Photoswitching enzymatic activity of horseradish peroxidase by graphene oxide for colorimetric immunoassay.

In contrast to the conventional means that the activity of horseradish peroxidase (HRP) is initiated and terminated by the additives of peroxides and strongly acidic stop solutions, this study demonstrates that the enzymatic activity of HRP is switched through the visible light irradiated graphene oxide (GO). And this visible light driven activity of HRP can realize time-precise control without the aids of peroxides (typically H2O2) and acidic stop solutions.

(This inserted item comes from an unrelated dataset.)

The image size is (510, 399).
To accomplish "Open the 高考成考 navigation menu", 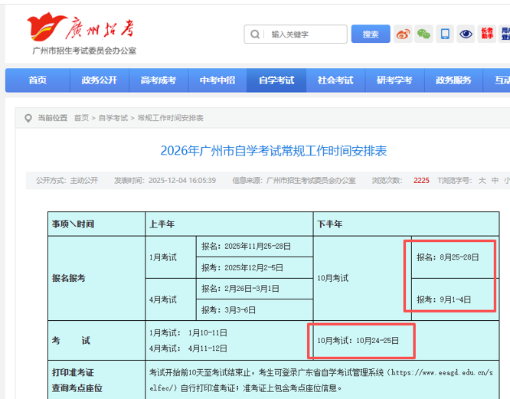I will 158,80.
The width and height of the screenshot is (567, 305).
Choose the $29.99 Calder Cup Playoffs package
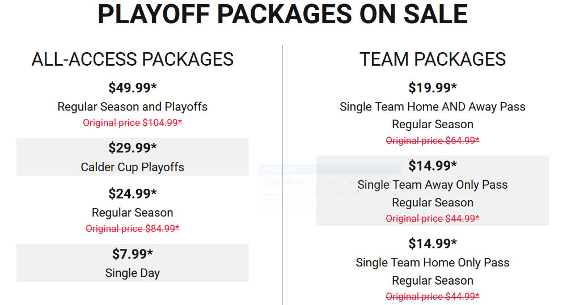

The superoxide anions (O2•-) and photogenerated holes (h+) produced by the photo irradiated GO are responsible for activating HRP and the subsequent oxidation of the typical substrates, i.e., 3, 3', 5, 5'-tetramethylbenzidine (TMB) and 2, 2'-azino-bis(3-ethylbenzothiazoline-6-sulfonic acid) (ABTS). It is also validated that the photoswitchable HRP-GO mixture can act as an efficient signal reporter of bioassays by taking the sandwich immunoassay of alpha-fetoprotein (AFP) as an example. The AFP can be detected sensitively and selectively in the linear range from 0.2 fg/mL to 1.0 ng/mL, with a very low detection limit of 0.1 fg/mL. Advantages of the photoswitchable HRP-GO mixture include high catalytic ability, precise time control, and free of additionally harmful reagents.